Your Lord loved you enough to die for you even while you were still an unrepentant sinner, dead in your sin.  “While we were yet sinners Christ died for us.” He loved you enough to give up all of heaven’s majesty in order to take on your flesh, bone, and blood.  His flesh, bone, and blood suffered and died so that your flesh, bone, and blood could be redeemed and resurrected to heavenly glory with Him for all eternity.  This is what marriage is all about.  Love each other, just like Christ loves the Church—unconditionally, selflessly, and sacrificially; that is, willing to give up and sacrifice all out of love for the other.  Love each other just like the Church loves Jesus—in all humility and thankfulness for being shown such an undeserved and incomparable love.

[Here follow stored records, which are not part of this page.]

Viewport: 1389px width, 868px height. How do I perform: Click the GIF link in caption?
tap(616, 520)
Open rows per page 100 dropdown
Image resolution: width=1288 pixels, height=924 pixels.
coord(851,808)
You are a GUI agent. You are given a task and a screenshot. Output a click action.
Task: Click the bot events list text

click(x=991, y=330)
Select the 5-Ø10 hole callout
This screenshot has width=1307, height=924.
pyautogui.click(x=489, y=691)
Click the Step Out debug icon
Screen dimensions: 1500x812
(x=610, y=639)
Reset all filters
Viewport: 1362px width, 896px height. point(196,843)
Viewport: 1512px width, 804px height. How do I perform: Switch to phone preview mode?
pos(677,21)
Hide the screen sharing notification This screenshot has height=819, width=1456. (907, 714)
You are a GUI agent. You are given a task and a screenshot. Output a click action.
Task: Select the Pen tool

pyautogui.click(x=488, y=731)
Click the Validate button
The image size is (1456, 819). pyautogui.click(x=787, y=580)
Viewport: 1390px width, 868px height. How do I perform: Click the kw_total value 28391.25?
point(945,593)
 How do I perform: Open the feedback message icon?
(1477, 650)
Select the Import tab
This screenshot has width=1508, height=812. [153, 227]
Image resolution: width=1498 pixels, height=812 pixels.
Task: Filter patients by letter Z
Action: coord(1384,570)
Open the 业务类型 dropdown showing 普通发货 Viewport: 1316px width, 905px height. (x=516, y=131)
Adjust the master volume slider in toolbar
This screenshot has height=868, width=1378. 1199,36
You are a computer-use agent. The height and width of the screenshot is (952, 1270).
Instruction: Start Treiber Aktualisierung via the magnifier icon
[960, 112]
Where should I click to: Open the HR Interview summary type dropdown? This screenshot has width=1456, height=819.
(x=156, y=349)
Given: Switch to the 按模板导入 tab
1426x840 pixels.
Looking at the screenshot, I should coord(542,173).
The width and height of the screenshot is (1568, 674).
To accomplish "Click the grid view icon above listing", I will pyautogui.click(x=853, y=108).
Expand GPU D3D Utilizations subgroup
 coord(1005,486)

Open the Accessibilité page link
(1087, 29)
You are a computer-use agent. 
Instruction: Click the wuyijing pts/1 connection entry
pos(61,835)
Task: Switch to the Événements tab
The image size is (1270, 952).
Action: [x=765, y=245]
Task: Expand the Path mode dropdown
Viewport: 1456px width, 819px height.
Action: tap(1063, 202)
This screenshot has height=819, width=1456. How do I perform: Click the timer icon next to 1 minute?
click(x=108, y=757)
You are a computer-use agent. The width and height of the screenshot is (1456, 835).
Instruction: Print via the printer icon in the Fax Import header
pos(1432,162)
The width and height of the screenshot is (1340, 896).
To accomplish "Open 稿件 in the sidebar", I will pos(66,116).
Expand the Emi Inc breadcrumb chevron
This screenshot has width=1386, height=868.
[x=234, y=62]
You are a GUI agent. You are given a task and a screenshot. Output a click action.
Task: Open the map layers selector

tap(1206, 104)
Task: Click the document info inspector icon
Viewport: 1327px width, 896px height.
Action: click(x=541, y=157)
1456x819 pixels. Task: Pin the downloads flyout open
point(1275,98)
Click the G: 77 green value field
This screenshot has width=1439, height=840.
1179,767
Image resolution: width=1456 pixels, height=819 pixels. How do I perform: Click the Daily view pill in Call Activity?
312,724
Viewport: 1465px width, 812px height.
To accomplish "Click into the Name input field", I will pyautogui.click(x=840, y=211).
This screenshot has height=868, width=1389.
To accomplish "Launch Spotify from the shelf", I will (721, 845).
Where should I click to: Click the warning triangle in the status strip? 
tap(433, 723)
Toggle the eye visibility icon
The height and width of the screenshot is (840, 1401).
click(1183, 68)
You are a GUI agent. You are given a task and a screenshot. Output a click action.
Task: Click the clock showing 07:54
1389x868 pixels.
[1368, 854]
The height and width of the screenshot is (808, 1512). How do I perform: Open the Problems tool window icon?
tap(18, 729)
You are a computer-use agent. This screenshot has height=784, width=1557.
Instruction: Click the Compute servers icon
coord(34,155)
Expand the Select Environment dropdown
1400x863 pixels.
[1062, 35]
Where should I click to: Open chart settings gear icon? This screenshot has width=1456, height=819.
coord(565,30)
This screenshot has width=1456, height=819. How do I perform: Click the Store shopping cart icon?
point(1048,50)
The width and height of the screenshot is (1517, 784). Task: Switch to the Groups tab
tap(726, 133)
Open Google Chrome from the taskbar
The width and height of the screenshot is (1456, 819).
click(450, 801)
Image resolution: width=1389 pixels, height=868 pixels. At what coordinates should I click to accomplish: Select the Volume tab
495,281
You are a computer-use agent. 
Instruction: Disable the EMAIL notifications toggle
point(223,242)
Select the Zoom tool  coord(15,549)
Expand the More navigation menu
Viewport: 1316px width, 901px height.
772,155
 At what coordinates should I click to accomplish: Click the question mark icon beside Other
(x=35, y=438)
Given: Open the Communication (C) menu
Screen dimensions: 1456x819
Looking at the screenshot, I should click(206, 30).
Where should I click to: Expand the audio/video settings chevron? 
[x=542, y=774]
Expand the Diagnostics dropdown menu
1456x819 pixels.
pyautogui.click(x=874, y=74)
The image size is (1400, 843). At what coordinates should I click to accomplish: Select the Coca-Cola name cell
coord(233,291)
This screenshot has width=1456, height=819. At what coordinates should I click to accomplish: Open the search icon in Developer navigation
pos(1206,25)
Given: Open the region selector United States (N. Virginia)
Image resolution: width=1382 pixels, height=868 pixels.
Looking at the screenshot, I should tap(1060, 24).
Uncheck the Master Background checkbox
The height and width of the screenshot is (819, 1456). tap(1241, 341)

I know this probably doesn’t sound like the typical wedding sermon you usually hear nowadays.  You know…a message that’s basically nothing more than bits and pieces of advice.  “Never go to bed angry.  Compromise on the little things.  Take turns going to the inlaws’ for the holidays.” Blah, blah, blah.  Don’t get me wrong; it’s all good advice, and I’m sure you’ll hear more of it as the day goes on.  But these things do not a Christian marriage make.  Your Lord gives you the best marriage advice there is (and note—I said marriage, not wedding.  A wedding lasts a day.  A marriage is for life).  Let your marriage always reflect and reveal the relationship Christ has with His bride, the Church.  Keep Christ at the center of your marriage.  Keep Christ at the head of your marriage, and all will be well. 

That doesn’t mean that there won’t be struggles and trials and tribulations.  That’s why you’re going to take vows.  You don’t know what’s coming.  You don’t know what’s around the corner, let alone forty years down the road.  You vow—you promise in front of God and all these witnesses that no matter what happens—riches, poverty, health, sickness, good times, bad times, and everything in between—you will love, serve, cherish and forgive each other just as Christ Jesus has loved, served, cherished, and forgiven you.  In a very real way, you both vow to be mini-Christs in this relationship, loving and forgiving the other unconditionally when they fall short in their sin; loving, serving, and submitting to the other when they speak the truth of Christ in love to you when you fall short in your sin.  Live and love in Christ, because of Christ.

May God bless you in the life together that He has prepared for you.  May His marital blessings come to you and be witnessed through you, and not in spite of you.  May the love of Christ be witnessed in all that you say and do as husband and wife, from this day forth until that day when God Himself parts you in death.  May it ever be said of you that if a person wants to know what the relationship between Christ and the Church looks like and sounds like, look no further than to Justin and Cheyenne.  May God grant this blessing to you.